-- Problem --
Write out the saved data entries below word for word, keeping every line unchanged.

Saved data entries
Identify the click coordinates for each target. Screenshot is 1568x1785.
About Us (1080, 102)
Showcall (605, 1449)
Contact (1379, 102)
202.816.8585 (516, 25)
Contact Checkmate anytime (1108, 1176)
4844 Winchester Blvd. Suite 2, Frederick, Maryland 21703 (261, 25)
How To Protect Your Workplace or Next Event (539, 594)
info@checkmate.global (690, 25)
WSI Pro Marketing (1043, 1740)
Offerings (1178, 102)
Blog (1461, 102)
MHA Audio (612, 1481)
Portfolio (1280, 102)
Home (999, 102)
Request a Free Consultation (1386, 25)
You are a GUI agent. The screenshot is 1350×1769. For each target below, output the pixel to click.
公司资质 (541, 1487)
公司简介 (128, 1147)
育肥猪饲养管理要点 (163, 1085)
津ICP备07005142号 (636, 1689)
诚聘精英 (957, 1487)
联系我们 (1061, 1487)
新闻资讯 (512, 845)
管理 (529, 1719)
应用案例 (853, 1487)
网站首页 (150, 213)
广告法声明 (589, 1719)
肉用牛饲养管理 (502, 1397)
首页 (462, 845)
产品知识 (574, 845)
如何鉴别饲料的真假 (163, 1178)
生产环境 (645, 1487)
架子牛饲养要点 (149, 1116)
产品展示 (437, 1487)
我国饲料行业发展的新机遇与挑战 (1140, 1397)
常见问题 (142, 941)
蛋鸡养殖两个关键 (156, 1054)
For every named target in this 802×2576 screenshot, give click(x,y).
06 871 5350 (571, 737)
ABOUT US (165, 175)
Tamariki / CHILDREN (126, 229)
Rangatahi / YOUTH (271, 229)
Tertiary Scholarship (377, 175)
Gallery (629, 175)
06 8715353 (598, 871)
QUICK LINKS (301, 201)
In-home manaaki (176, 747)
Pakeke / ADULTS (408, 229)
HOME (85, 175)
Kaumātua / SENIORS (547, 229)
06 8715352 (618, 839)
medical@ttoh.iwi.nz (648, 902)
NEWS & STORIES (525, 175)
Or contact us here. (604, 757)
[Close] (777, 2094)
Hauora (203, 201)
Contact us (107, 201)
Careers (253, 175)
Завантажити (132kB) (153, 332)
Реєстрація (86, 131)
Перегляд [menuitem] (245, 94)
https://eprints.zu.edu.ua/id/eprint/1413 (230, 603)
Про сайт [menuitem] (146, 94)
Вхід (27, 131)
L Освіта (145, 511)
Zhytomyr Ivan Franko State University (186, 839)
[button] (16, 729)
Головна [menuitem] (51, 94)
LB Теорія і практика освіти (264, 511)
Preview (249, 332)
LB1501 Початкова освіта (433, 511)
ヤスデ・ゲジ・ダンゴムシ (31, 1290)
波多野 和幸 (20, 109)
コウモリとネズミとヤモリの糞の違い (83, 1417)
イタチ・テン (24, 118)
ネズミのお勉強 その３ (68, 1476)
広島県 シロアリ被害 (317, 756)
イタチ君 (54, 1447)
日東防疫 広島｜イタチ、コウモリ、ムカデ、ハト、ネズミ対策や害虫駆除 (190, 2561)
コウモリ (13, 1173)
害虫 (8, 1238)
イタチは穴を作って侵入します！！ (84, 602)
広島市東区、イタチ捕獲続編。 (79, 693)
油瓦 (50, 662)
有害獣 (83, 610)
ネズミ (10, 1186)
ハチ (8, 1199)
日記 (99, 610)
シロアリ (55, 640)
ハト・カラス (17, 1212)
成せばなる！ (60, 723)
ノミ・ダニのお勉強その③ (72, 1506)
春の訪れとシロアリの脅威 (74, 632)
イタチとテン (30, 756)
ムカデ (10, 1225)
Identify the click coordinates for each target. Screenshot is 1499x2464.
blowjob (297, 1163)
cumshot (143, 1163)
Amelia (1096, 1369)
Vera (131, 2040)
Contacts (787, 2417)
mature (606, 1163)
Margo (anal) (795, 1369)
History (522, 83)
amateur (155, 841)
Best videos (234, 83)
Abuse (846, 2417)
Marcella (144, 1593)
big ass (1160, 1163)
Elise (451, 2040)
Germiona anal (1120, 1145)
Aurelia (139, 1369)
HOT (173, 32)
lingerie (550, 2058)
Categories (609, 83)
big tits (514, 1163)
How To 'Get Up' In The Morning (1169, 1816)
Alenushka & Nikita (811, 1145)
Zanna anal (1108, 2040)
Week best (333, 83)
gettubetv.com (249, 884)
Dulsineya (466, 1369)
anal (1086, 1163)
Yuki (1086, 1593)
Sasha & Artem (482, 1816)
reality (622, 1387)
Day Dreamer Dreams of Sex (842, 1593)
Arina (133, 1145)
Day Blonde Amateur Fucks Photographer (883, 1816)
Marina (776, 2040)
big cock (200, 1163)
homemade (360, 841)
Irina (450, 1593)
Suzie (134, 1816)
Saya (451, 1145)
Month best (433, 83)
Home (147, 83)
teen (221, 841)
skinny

-- Answer for the task --
Identify the click coordinates for each target. Screenshot is 1568x1785.
About Us (1080, 102)
Showcall (605, 1449)
Contact (1379, 102)
202.816.8585 (516, 25)
Contact Checkmate anytime (1108, 1176)
4844 Winchester Blvd. Suite 2, Frederick, Maryland 21703 (261, 25)
How To Protect Your Workplace or Next Event (539, 594)
info@checkmate.global (690, 25)
WSI Pro Marketing (1043, 1740)
Offerings (1178, 102)
Blog (1461, 102)
MHA Audio (612, 1481)
Portfolio (1280, 102)
Home (999, 102)
Request a Free Consultation (1386, 25)
You are a GUI agent. The screenshot is 1350×1769. For each target below, output the pixel to click.
公司资质 (541, 1487)
公司简介 (128, 1147)
育肥猪饲养管理要点 (163, 1085)
津ICP备07005142号 (636, 1689)
诚聘精英 (957, 1487)
联系我们 (1061, 1487)
新闻资讯 (512, 845)
管理 (529, 1719)
应用案例 (853, 1487)
网站首页 (150, 213)
广告法声明 (589, 1719)
肉用牛饲养管理 (502, 1397)
首页 (462, 845)
产品知识 (574, 845)
如何鉴别饲料的真假 (163, 1178)
生产环境 (645, 1487)
架子牛饲养要点 (149, 1116)
产品展示 (437, 1487)
我国饲料行业发展的新机遇与挑战 (1140, 1397)
常见问题 (142, 941)
蛋鸡养殖两个关键 (156, 1054)
For every named target in this 802×2576 screenshot, give click(x,y).
06 871 5350 (571, 737)
ABOUT US (165, 175)
Tamariki / CHILDREN (126, 229)
Rangatahi / YOUTH (271, 229)
Tertiary Scholarship (377, 175)
Gallery (629, 175)
06 8715353 (598, 871)
QUICK LINKS (301, 201)
In-home manaaki (176, 747)
Pakeke / ADULTS (408, 229)
HOME (85, 175)
Kaumātua / SENIORS (547, 229)
06 8715352 (618, 839)
medical@ttoh.iwi.nz (648, 902)
NEWS & STORIES (525, 175)
Or contact us here. (604, 757)
[Close] (777, 2094)
Hauora (203, 201)
Contact us (107, 201)
Careers (253, 175)
Завантажити (132kB) (153, 332)
Реєстрація (86, 131)
Перегляд [menuitem] (245, 94)
https://eprints.zu.edu.ua/id/eprint/1413 (230, 603)
Про сайт [menuitem] (146, 94)
Вхід (27, 131)
L Освіта (145, 511)
Zhytomyr Ivan Franko State University (186, 839)
[button] (16, 729)
Головна [menuitem] (51, 94)
LB Теорія і практика освіти (264, 511)
Preview (249, 332)
LB1501 Початкова освіта (433, 511)
ヤスデ・ゲジ・ダンゴムシ (31, 1290)
波多野 和幸 (20, 109)
コウモリとネズミとヤモリの糞の違い (83, 1417)
イタチ・テン (24, 118)
ネズミのお勉強 その３ (68, 1476)
広島県 シロアリ被害 (317, 756)
イタチ君 (54, 1447)
日東防疫 広島｜イタチ、コウモリ、ムカデ、ハト、ネズミ対策や害虫駆除 (190, 2561)
コウモリ (13, 1173)
害虫 (8, 1238)
イタチは穴を作って侵入します！！ (84, 602)
広島市東区、イタチ捕獲続編。 (79, 693)
油瓦 (50, 662)
有害獣 (83, 610)
ネズミ (10, 1186)
ハチ (8, 1199)
日記 (99, 610)
シロアリ (55, 640)
ハト・カラス (17, 1212)
成せばなる！ (60, 723)
ノミ・ダニのお勉強その③ (72, 1506)
春の訪れとシロアリの脅威 (74, 632)
イタチとテン (30, 756)
ムカデ (10, 1225)
Identify the click coordinates for each target. Screenshot is 1499x2464.
blowjob (297, 1163)
cumshot (143, 1163)
Amelia (1096, 1369)
Vera (131, 2040)
Contacts (787, 2417)
mature (606, 1163)
Margo (anal) (795, 1369)
History (522, 83)
amateur (155, 841)
Best videos (234, 83)
Abuse (846, 2417)
Marcella (144, 1593)
big ass (1160, 1163)
Elise (451, 2040)
Germiona anal (1120, 1145)
Aurelia (139, 1369)
HOT (173, 32)
lingerie (550, 2058)
Categories (609, 83)
big tits (514, 1163)
How To 'Get Up' In The Morning (1169, 1816)
Alenushka & Nikita (811, 1145)
Zanna anal (1108, 2040)
Week best (333, 83)
gettubetv.com (249, 884)
Dulsineya (466, 1369)
anal (1086, 1163)
Yuki (1086, 1593)
Sasha & Artem (482, 1816)
reality (622, 1387)
Day Dreamer Dreams of Sex (842, 1593)
Arina (133, 1145)
Day Blonde Amateur Fucks Photographer (883, 1816)
Marina (776, 2040)
big cock (200, 1163)
homemade (360, 841)
Irina (450, 1593)
Suzie (134, 1816)
Saya (451, 1145)
Month best (433, 83)
Home (147, 83)
teen (221, 841)
skinny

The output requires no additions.